◆ Extrait du document
════════

Chloé Atwood encourage la jeunesse et les femmes francophones à s’affirmer

La Franco-Ontarienne Chloé Atwood.
La Franco-Ontarienne Chloé Atwood. Capture d'écran ONFR+

[LA RENCONTRE D’ONFR+]

CASSELMAN – Lauréate du Prix de la Francophonie au côté de Joël Beddows et Amikley Fontaine, Chloé Atwood, jeune femme de 18 ans originaire de Limoges, se consacre au leadership féminin et à la jeunesse. Son intelligence émotionnelle et son leadership tranquille lui ont permis de s’engager dans des causes qui la touchent tout particulièrement. Une véritable avocate de la jeunesse et de ses besoins.

« Quel est votre rôle de présidente du Sénat au conseil de l’école élémentaire et secondaire L’Académie de la Seigneurie, à Casselman?

Je porte beaucoup d’intérêt à ce rôle qui consiste à rapporter des problématiques importantes au conseil. Généralement, ce sont des sujets qui sont traités lors des rencontres entre sénateurs et sénatrices. Ce sont des consultations, des remarques ou des propositions de changements qui pourraient être appliquées au milieu scolaire. On y soumet aussi des projets. L’an passé, en tant que sénatrice, j’ai réalisé une brochure pour les élèves sur le sujet de la santé mentale. Les points dominants étaient l’anxiété et la dépression.

Existe-t-il d’autres problématiques communes aux 13 écoles du conseil scolaire?

Oui. Par exemple, nous avons eu des questionnements autour du code vestimentaire, car une des écoles est encore soumise au port de l’uniforme, ou sur des sujets plus profonds touchant à la religion. Personnellement, je suis très touchée par la santé mentale. C’est un sujet qui, je pense, a besoin d’être discuté. Il faudrait être plus informé, avoir plus de ressources, être capable de détecter les gens qui ont besoin d’aide. Notre communauté est comme un village et tout le monde se connaît. On le voit quand les gens ne vont pas bien. C’était l’idée derrière la brochure de mon comité!

Quels sont les enjeux qui vous poussent à vouloir améliorer le milieu scolaire?

════════

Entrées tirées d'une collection

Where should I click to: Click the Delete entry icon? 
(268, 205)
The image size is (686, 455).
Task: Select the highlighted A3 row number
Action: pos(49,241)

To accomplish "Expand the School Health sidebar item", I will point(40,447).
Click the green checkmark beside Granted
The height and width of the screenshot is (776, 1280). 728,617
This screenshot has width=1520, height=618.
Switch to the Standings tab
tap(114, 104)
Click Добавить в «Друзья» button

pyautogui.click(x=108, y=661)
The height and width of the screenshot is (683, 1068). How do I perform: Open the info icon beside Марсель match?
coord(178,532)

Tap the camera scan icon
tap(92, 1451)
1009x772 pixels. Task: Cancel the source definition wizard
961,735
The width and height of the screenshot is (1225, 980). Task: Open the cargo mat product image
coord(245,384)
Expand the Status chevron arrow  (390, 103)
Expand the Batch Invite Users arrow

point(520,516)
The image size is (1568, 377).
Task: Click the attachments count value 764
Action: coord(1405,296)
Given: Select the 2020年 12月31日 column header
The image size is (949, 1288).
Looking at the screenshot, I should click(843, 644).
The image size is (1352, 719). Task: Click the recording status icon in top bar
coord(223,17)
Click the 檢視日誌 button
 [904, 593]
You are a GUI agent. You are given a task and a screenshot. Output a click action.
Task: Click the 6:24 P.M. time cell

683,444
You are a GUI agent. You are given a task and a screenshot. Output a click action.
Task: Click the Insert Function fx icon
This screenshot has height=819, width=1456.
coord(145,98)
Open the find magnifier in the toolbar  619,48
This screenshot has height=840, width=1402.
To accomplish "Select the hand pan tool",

════════

◆ Défi A
Nommez tous les lauréats du Prix de la Francophonie cités dans l'entrevue avec Chloé Atwood.
◆ Défi B
Rédigez la suite de l'entrevue avec Chloé Atwood à partir de la dernière question, s'il vous plaît.

◆ Réponse à l'exercice A
Chloé Atwood, Joël Beddows et Amikley Fontaine.

◆ Réponse à l'exercice B
La santé mentale, plus particulièrement chez les garçons. Je vis dans une communauté où tout le monde se connaît. On se voit au travail, à l’école, on se croise partout : c’est toujours les mêmes gens. Donc on s’habitue au comportement des personnes qui nous entourent. C’est la réalité en communauté rurale. Ayant ce que les gens appellent une intelligence émotionnelle, je remarque quand quelqu’un ne va pas.

En plus, c’est fou, mais encore en 2022, les gens stigmatisent la santé mentale. J’entends des personnes faire des commentaires désobligeants et bien sûr, je le remarque quand ça affecte une personne dans le groupe. Encore aujourd’hui, les hommes sont trop poussés à ne démontrer aucune vulnérabilité et ceci ressort beaucoup en milieu rural pour certaines raisons. C’est donc évidemment que le concept de santé mentale est encore plus sensible pour ce groupe.

Élève de Casselman, Chloé Atwood prône le leadership féminin. Gracieuseté

Que représente l’école à vous yeux?

L’école pour moi, c’est non seulement un endroit où on va pour apprendre, mais aussi un endroit où il faut se sentir bien et à sa place. Étant en 12e, mon but n’est pas d’améliorer le milieu scolaire pour moi-même, mais plutôt pour les autres générations. J’observe mon frère, ma sœur et mes cousins et j’espère sincèrement que l’on réussira à rendre l’école un milieu plus inclusif et plus attentif aux besoins des jeunes dans l’avenir proche.

Comment définiriez-vous le leadership?

Le leadership, pour moi, c’est d’être capable de prendre sa place, de partager ses opinions et d’utiliser sa voix, mais sans prendre trop de place pour ne pas être encombrant pour les autres. C’est d’être un leader, tout en encourageant les autres à faire de même. Étant une leader tranquille, je n’essaie pas de prendre de place en haussant mon ton de voix par exemple, mais plutôt en faisant des actions qui auront un effet ricochet et en encourageant les autres à suivre mes traces et à suivre leur propre chemin via divers conseils. Le leadership c’est donc de collaborer, de communiquer et de s’exprimer tout en respectant ses pairs.

Pouvez-vous nous parler de votre projet Ma Voix, Mon Futur?

Oui, c’est un projet en partenariat avec le Centre Novas et Leadership féminin Prescott-Russell. L’idée était d’amener les jeunes femmes entre 14 ans et 17 ans de Prescott-Russell, de ma communauté, à se poser des questions ensemble, en laissant libre cours à la discussion. C’est un projet en plusieurs étapes dont la troisième phase devrait se dérouler prochainement. En tout cas, ce que ce projet m’a fait réaliser c’est qu’il y a beaucoup de personnes de mon âge avec les mêmes envies et les mêmes défis que moi. Les deux premières consultations que l’on a faites ont vraiment mis en lumière les défis que d’autres jeunes femmes francophones vivent dans la région. Puis, on veut faite une différence dans la société.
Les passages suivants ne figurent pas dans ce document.